* STUDY MATERIAL *
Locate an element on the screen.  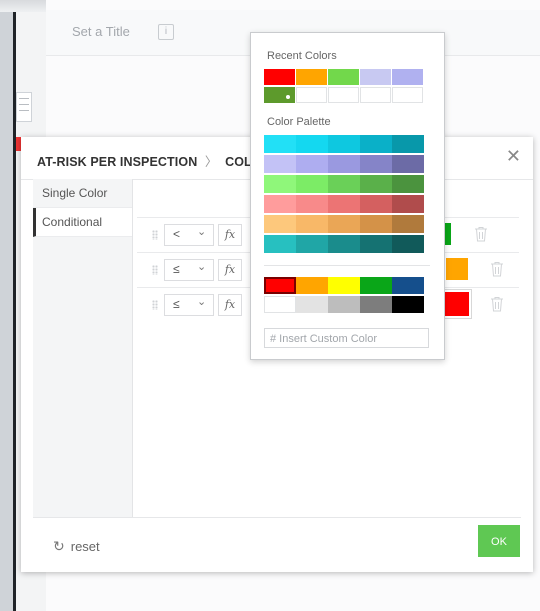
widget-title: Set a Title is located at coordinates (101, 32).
* * *
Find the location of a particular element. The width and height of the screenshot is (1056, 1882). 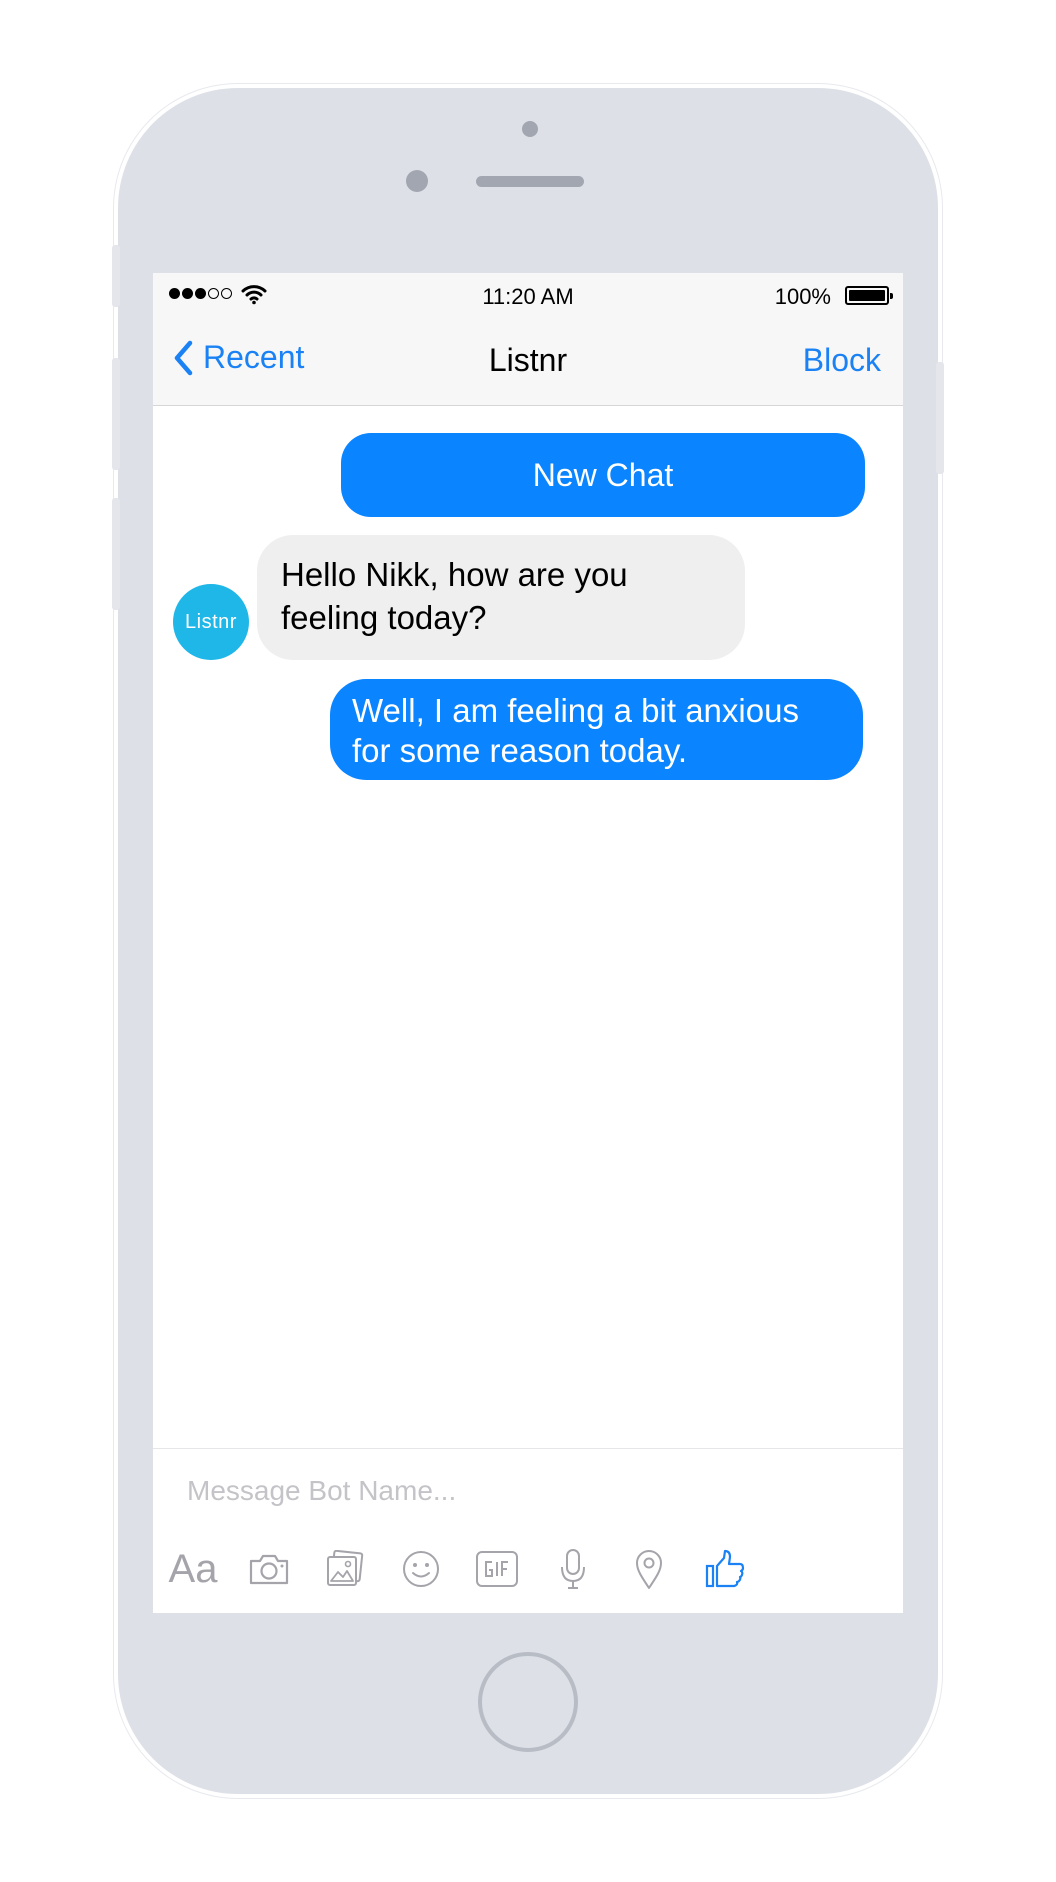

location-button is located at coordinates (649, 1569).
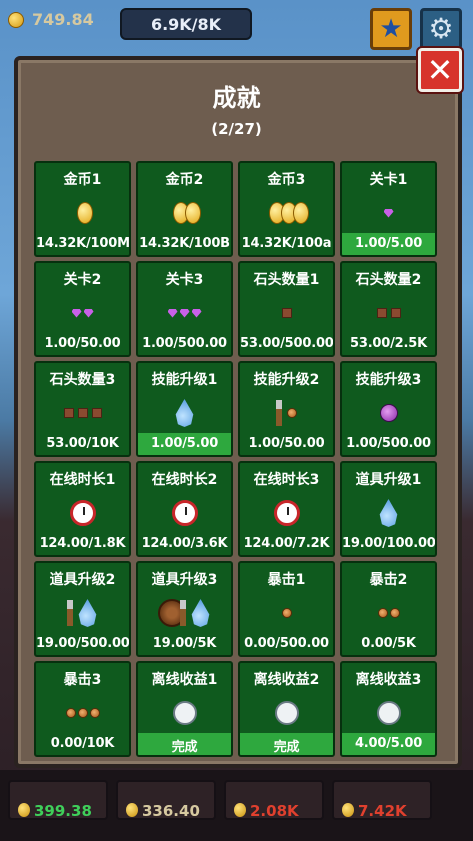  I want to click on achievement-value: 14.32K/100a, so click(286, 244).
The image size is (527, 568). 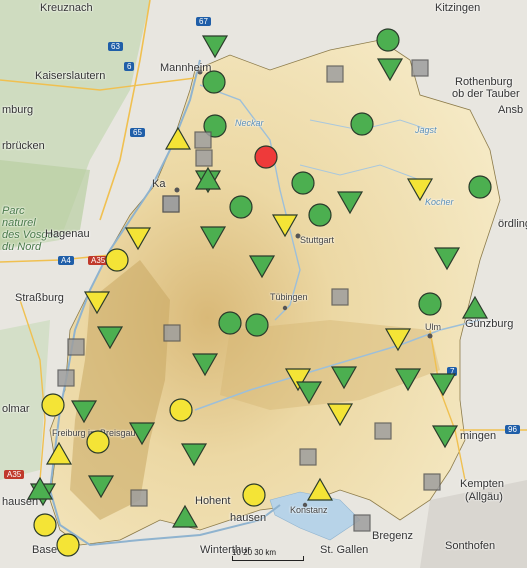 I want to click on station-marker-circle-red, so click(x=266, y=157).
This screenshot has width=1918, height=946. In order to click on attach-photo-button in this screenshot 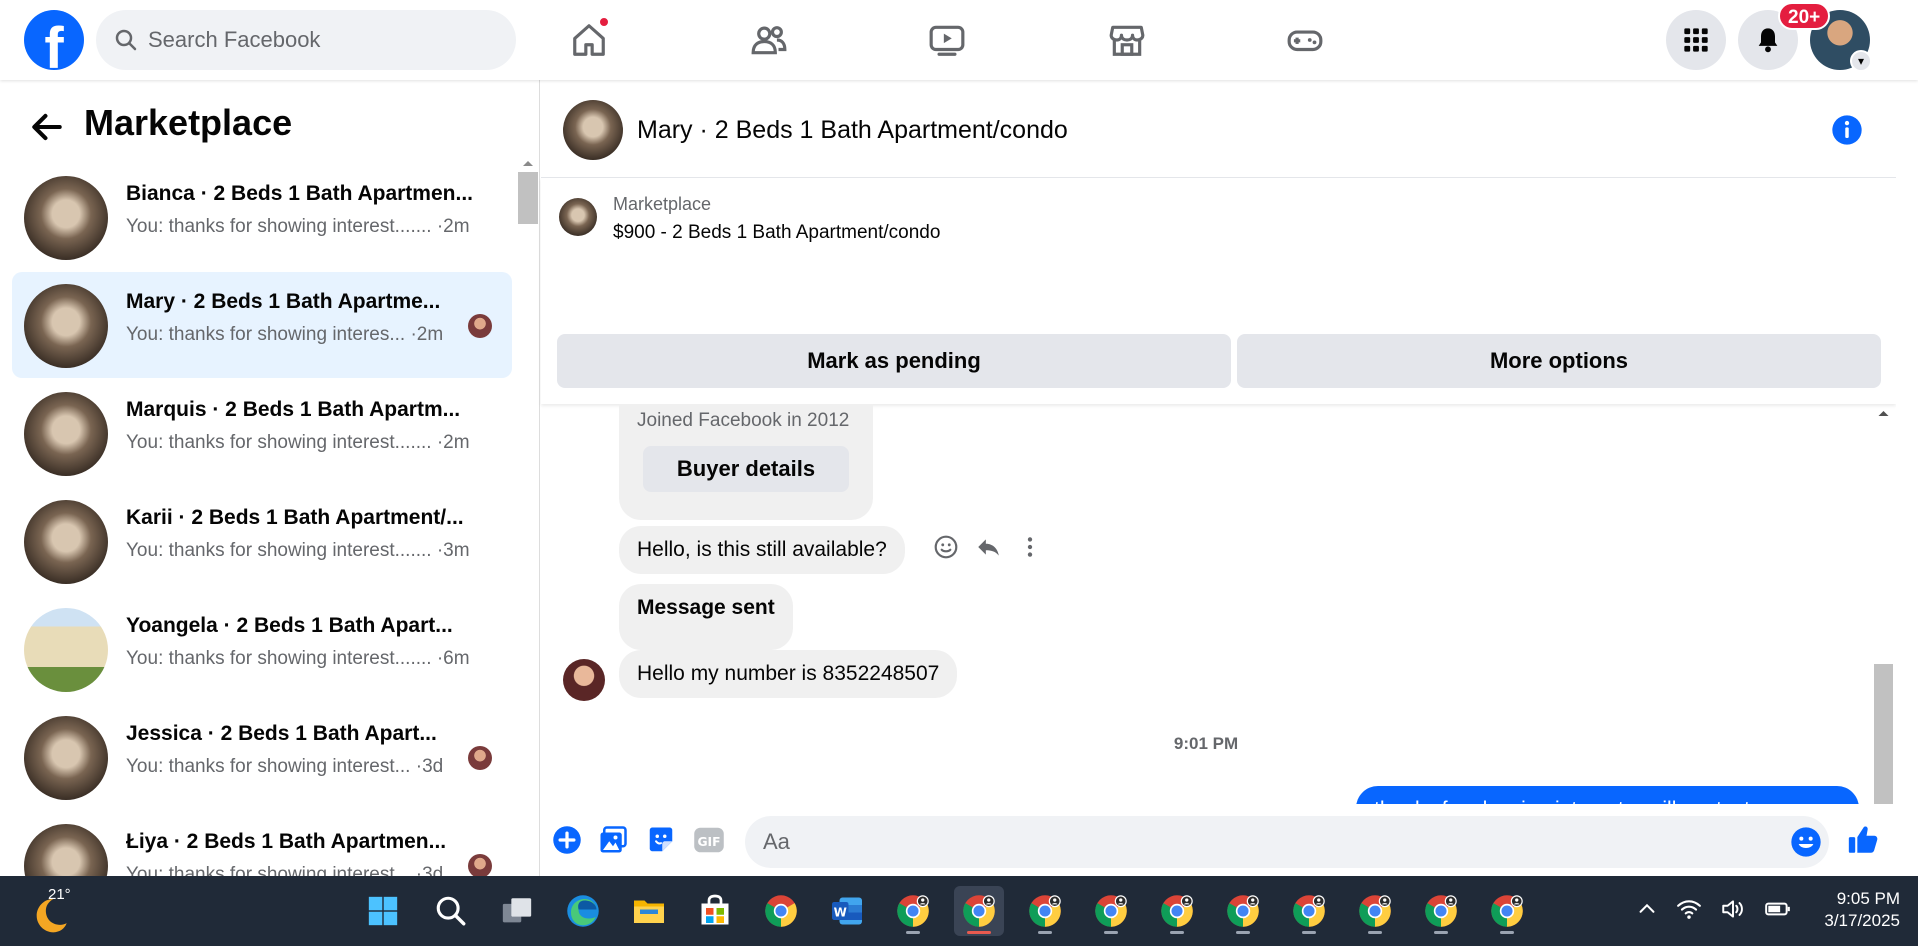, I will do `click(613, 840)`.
==
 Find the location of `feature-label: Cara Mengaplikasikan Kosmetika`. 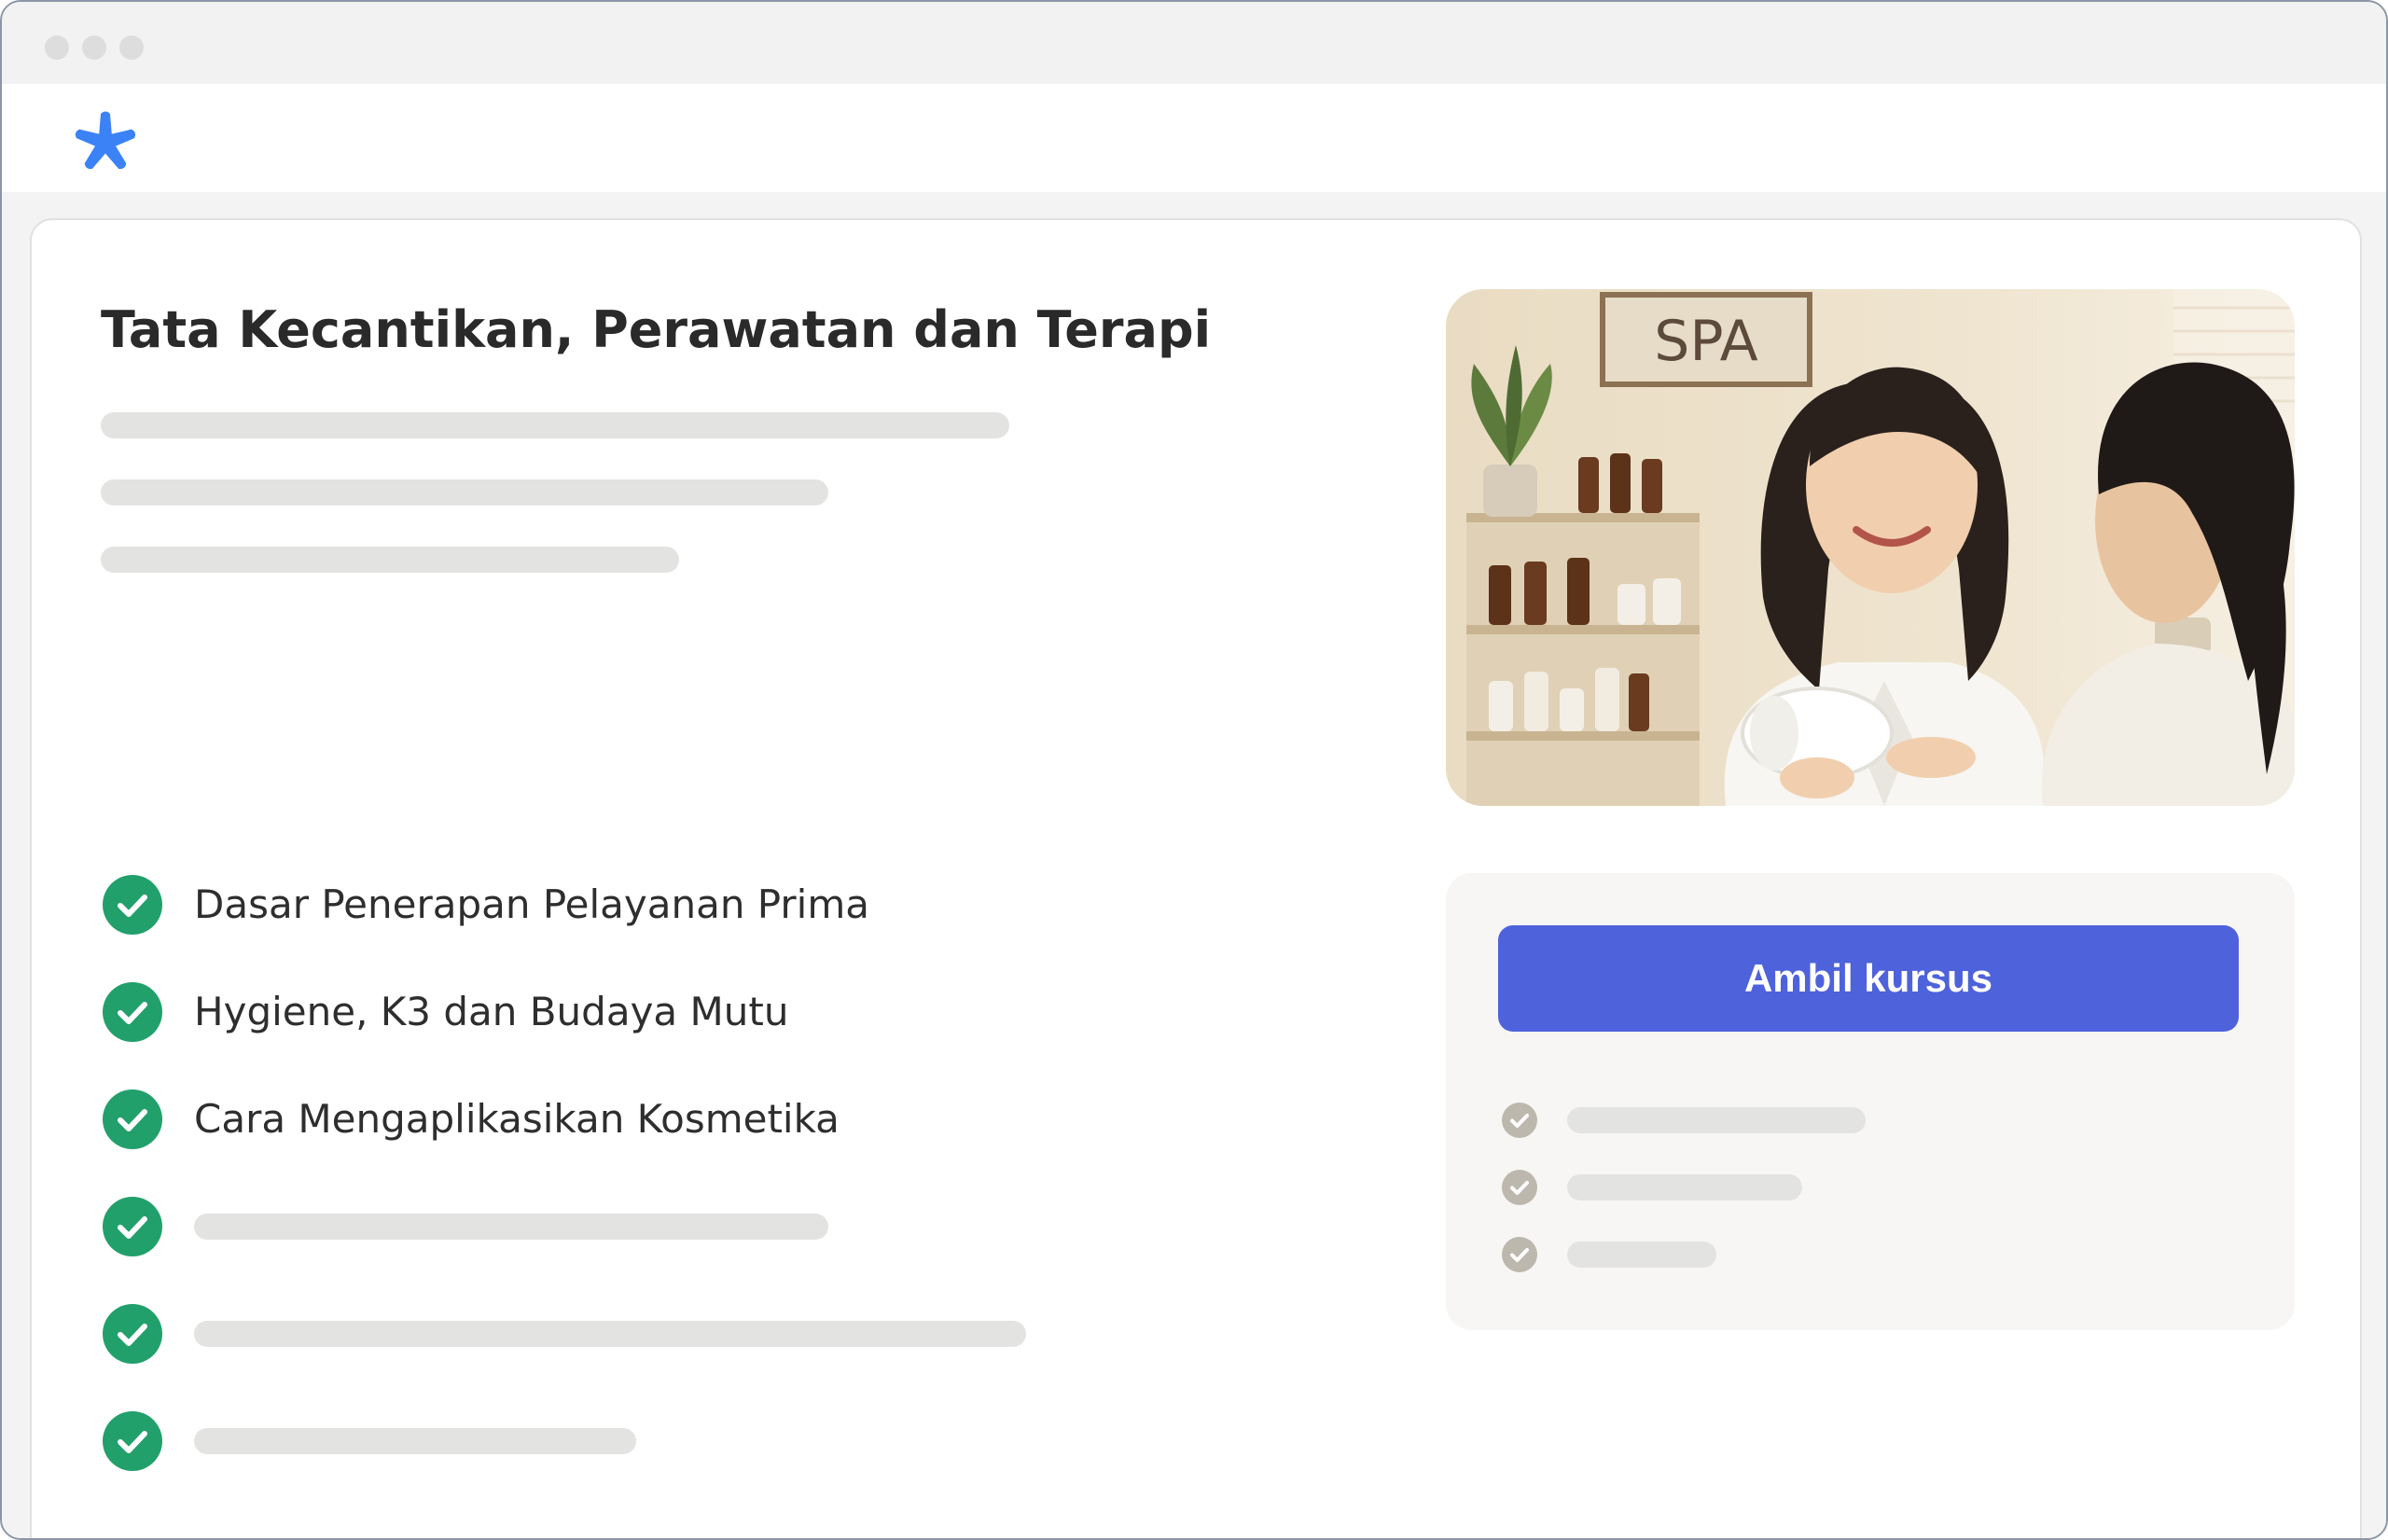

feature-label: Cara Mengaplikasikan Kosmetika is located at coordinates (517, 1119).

* DIRECTIONS FOR THIS TASK *
Lay out the items from the line that contains "Find the location of a" through the line that contains "I want to click on achievement-value: 14.32K/100a, so", both included, as a numbered list with blank lines omitted. Leave the pictures out of the list.

* ANSWER FOR THIS EXERCISE *
1. Find the location of a particular element. The width and height of the screenshot is (1056, 1882). 
2. location-button is located at coordinates (649, 1569).
3.   I want to click on achievement-value: 14.32K/100a, so click(286, 244).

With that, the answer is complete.